Where the top of the leaf was healthy, the underside was not. Black spore balls and gray blotched of decay riddled the plant.

Suddenly, one of the black spores lashed out with a tiny sticky vine for my knife blade. I jerked my hand away as a second, then a third, tendril followed the first. They were grasping, reaching, with a raw, quivering need. As soon as I was out of reach, they retreated to underneath the leaf.

I jumped back and nearly tripped over the stove. The urge to stomp a boot heel onto the twisted plant was overwhelming.

Once I put my knife away, I pinched the bridge of my nose. My heartbeat slowly returned to normal, and I shoved a hand into my bag. Renwick materialized in a blast of briny fog a second after I opened the Codex page.

The ghost blinked, glanced around, then crossed his arms, giving me a skeptical look.

“You look like something just took a year off your life,” he said. “What happened?”

I raked a hand through my hair while I tried to calm my nerves.

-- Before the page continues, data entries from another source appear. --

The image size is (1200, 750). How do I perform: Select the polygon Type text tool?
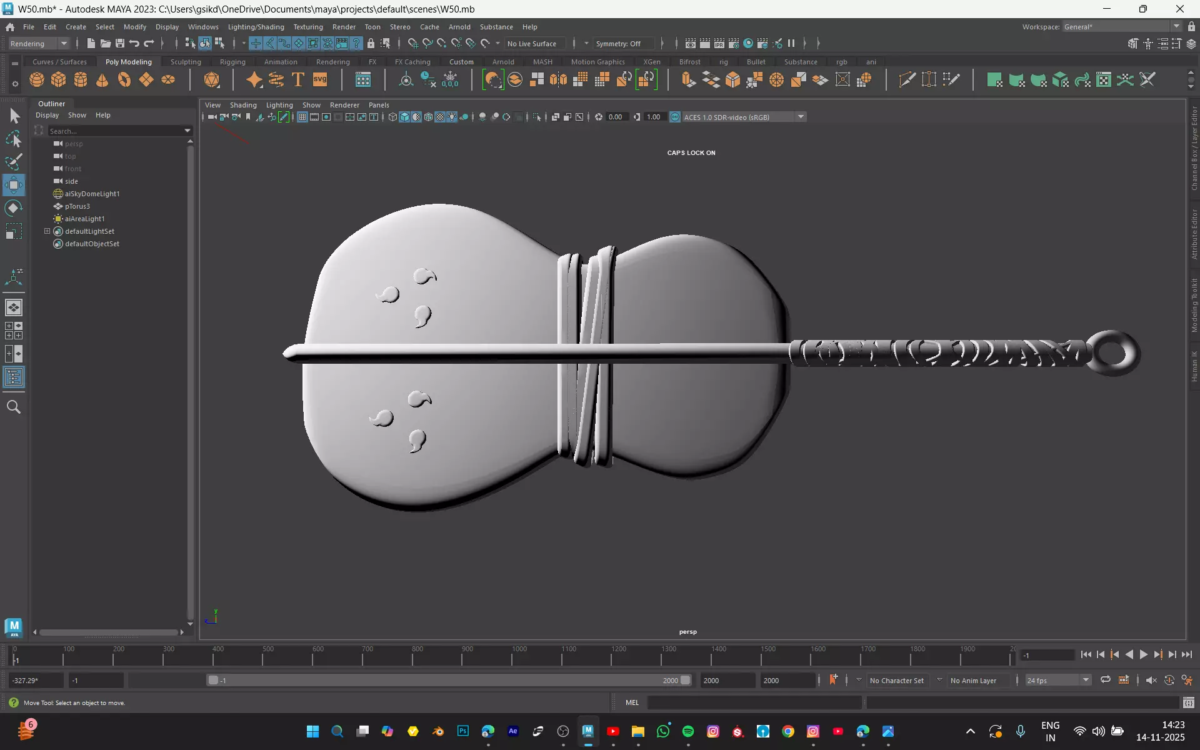298,80
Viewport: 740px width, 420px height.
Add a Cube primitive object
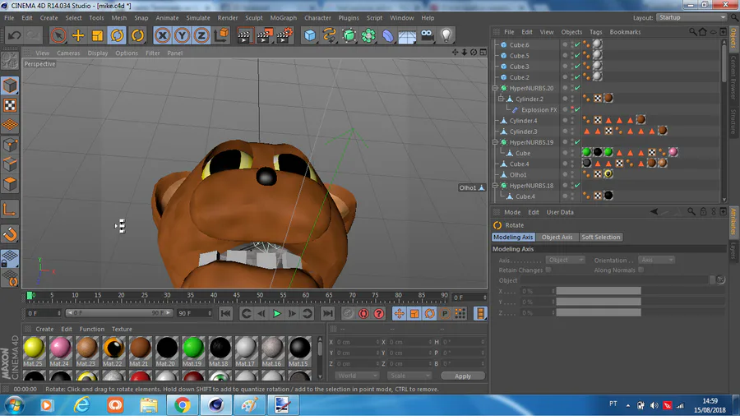click(x=310, y=35)
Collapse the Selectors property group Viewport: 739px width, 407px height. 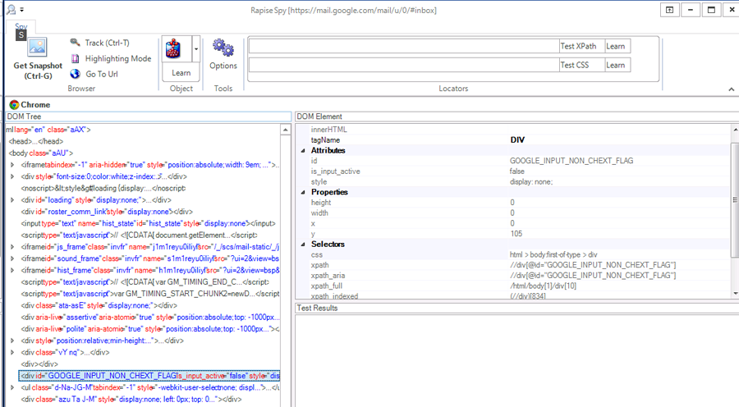[x=303, y=245]
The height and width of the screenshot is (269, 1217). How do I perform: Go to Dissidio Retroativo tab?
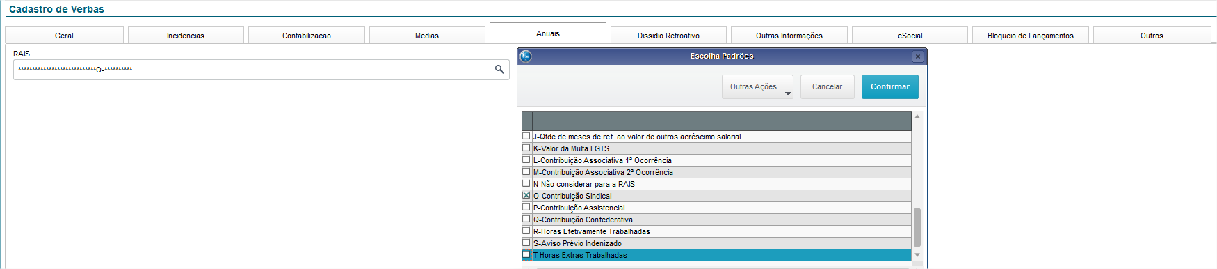coord(668,36)
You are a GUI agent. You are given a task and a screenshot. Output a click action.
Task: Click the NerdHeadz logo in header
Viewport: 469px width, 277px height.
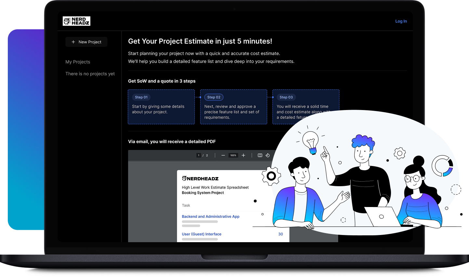point(76,21)
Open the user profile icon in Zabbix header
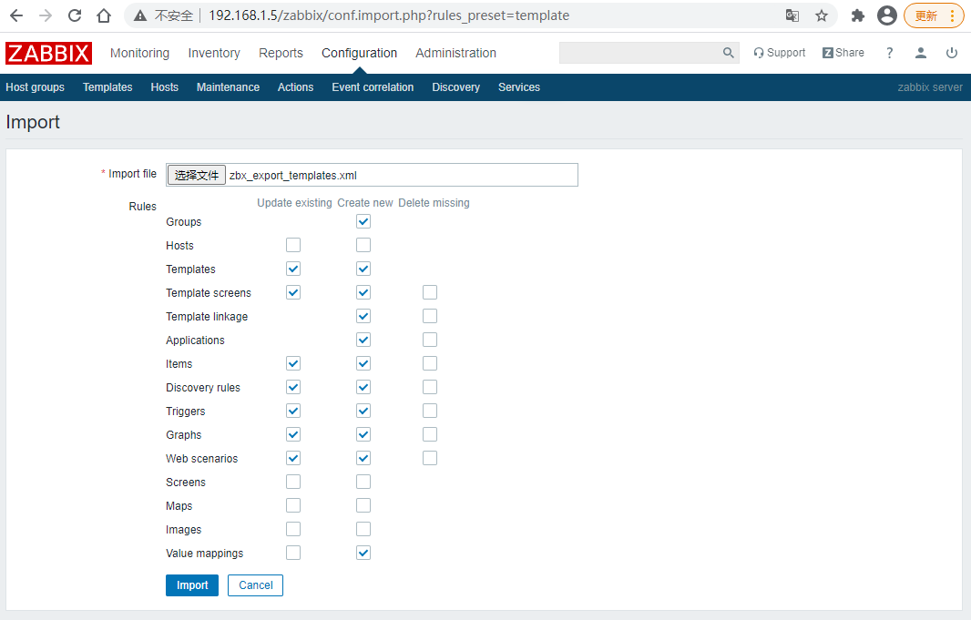This screenshot has width=971, height=620. [921, 53]
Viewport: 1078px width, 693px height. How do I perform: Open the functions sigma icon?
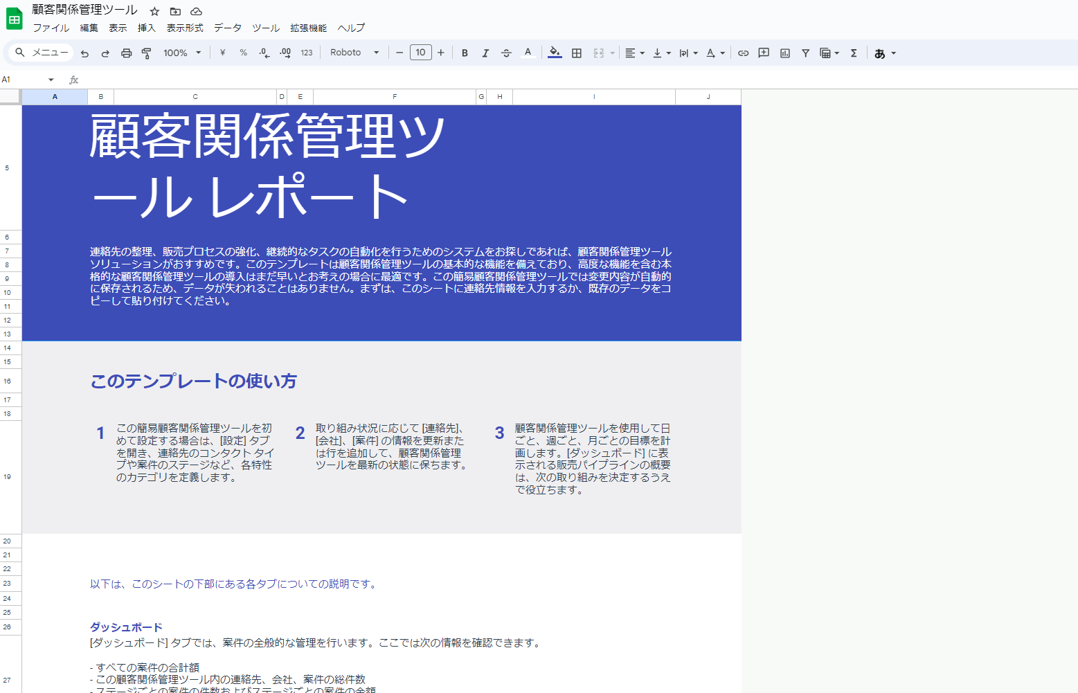tap(854, 53)
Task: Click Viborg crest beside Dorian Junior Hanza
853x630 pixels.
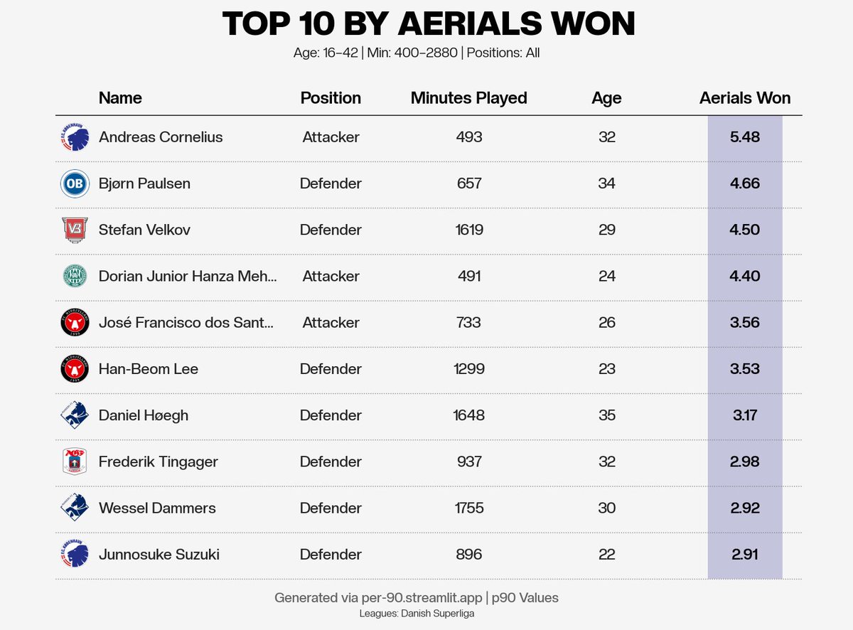Action: (x=75, y=276)
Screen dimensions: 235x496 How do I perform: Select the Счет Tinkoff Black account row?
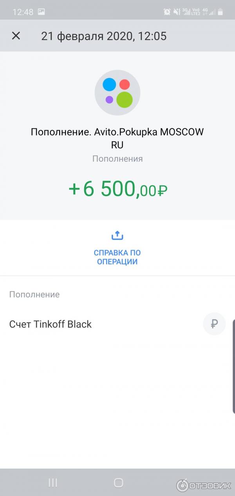tap(51, 324)
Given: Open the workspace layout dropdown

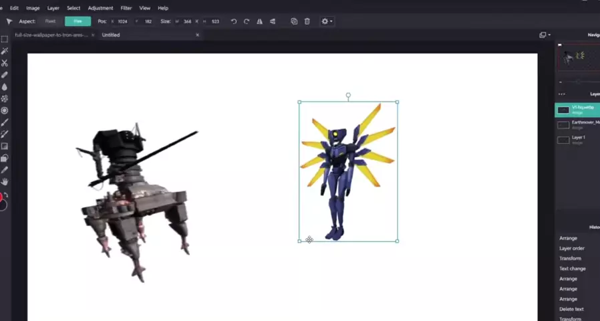Looking at the screenshot, I should (x=544, y=35).
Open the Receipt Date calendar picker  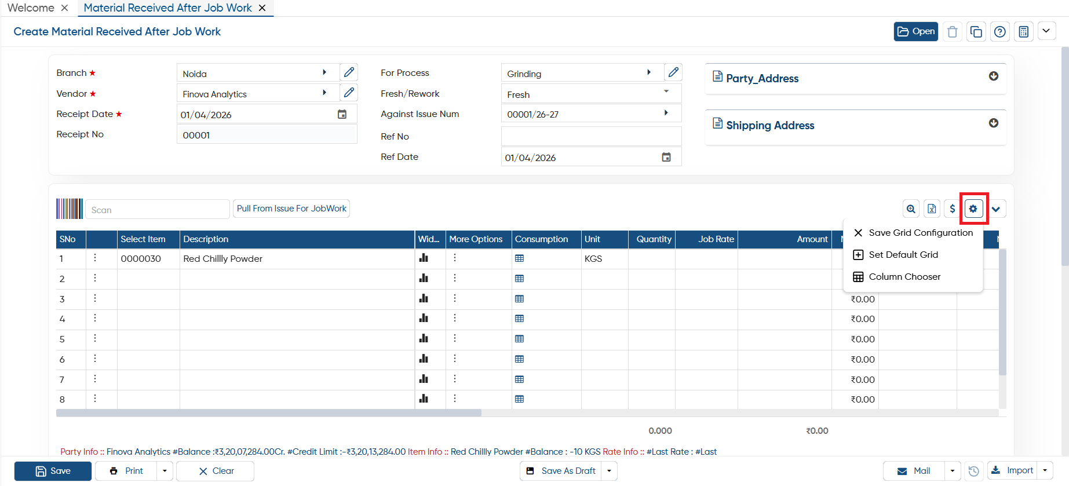tap(342, 115)
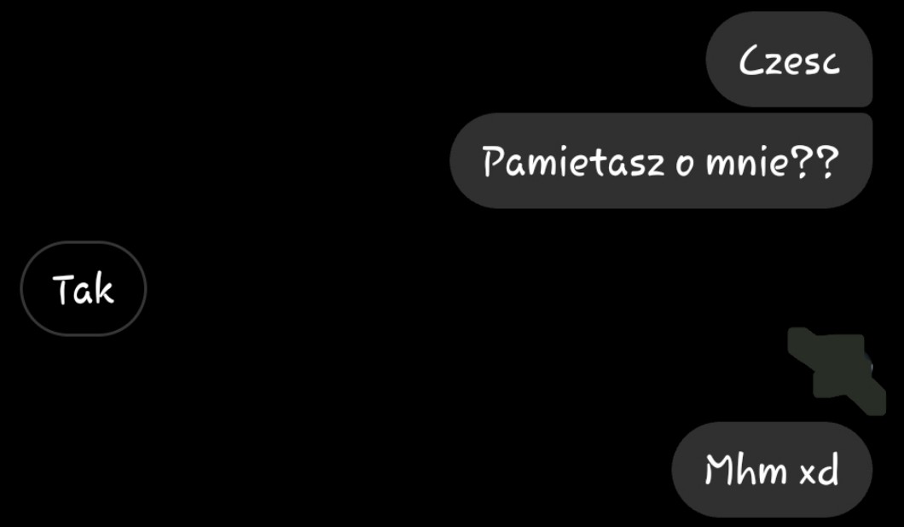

“Necrotic potion,” I explained, then waved a hand at the tiny tree limb, then the stove. The tiny leaves chose that moment to turn black and curl in on themselves. Renwick grimaced, and I rubbed my right hand when it grew warm for a moment.

“Check the door and windows,” I told him. “Whoever left this will be back to destroy it. Keep watch while I find a way to collect what’s left.”

Renwick nodded, but stopped just as he started to turn away.

“If it’s dangerous, why keep it?”

“To know what kind,” I replied. “If it’s what I think it is, then I’ve a guess that Lucas Argall was the one staying here.”

“What about that young lady? Miss Stewart? I’m liable to scare a fright into her if I shout,” he added.

I shook my head, quickly searching my bag, then belt loops, for an empty vial.

“Can’t be helped,” I replied. “We’ll just have to explain, and apologize, later. Go!”

“Going!” The ghost dashed off into the forest of crates.